Le ministre s’est battu avec les syndicats pour reconnaître l’ancienneté du personnel des agences. Ainsi, si une soignante revient au public, elle ne recommence pas au bas de l’échelle salariale.

Est-ce que ça fonctionne ? On estime à 10 000 personnes le personnel des agences. Depuis mars, le nombre d’employées retournées au public est passé d’environ 1000 à 2395. C’est positif, mais cette cadence devra s’accélérer. Car la fenêtre pour la reconnaissance de l’ancienneté ne restera pas ouverte longtemps. D’ici quelques mois, elles ne pourront plus se prévaloir de ce droit.

Bref, Christian Dubé avait fait un pari. L’objectif faisait consensus. Mais pour les moyens, c’est plus compliqué.

En janvier 2023, les agences de placement sonnaient l’alarme. Un « chaos » est à prévoir en région, prévenaient-elles.

Cette mise en garde était prise avec un grain de sel. Après tout, ces entreprises défendaient leurs intérêts. Elles poursuivaient même le gouvernement.

Reste que des gestionnaires du public étaient eux aussi inquiets. Le Journal de Montréal rapportait récemment que des gestionnaires de CISSS et de CIUSSS entrevoyaient des ruptures de service à partir du 18 mai, date de l’entrée en vigueur des nouveaux contrats.
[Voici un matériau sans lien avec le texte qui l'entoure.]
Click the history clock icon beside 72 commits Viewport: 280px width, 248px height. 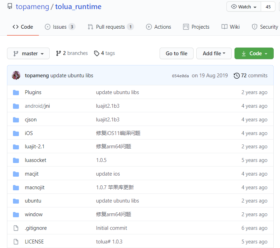tap(237, 76)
Ces contrats prévoyaient deux choses : une baisse de la rémunération et des exigences pour la formation.

Le personnel des agences demeurait avantagé – jusqu’à 100 $ l’heure en région, soit près du double du salaire d’une infirmière. Mais c’était moins que les cachets antérieurs.

Voilà le contrat.

On revient à la perception de M. Dubé, selon laquelle il y a eu une autre forme de rupture de contrat : avec le gouvernement.
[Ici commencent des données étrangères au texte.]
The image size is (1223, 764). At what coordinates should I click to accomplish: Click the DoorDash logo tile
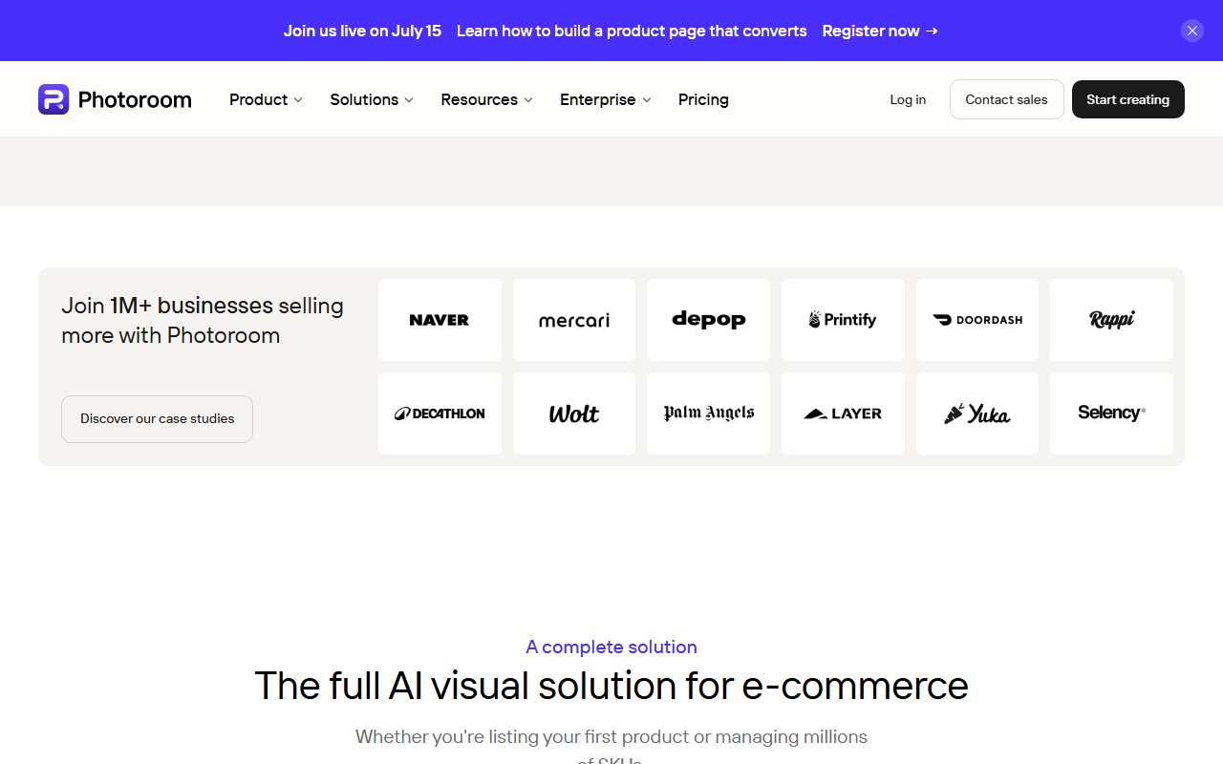tap(977, 320)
Les appels d’offres ont été lancés l’année dernière. Près de 170 agences ont accepté le contrat ainsi formulé. Elles étaient d’accord pour fournir des services à ces conditions.

Puis, à la dernière minute, elles disent maintenant ne pas pouvoir fournir le personnel promis.

Est-ce une façon pour les agences de faire pression sur Québec ? Ou est-ce parce que les employées ne voulaient pas se rendre en région pour un tel salaire ? Et si c’est le cas, quelle commission se réservent les agences ?

Voilà des questions auxquelles il est difficile de répondre avec certitude. Mais on peut affirmer sans hésitation ceci : sur le terrain, des gens avaient vu venir la crise. Et ce jeu a déjà fait un perdant. Le patient, comme d’habitude.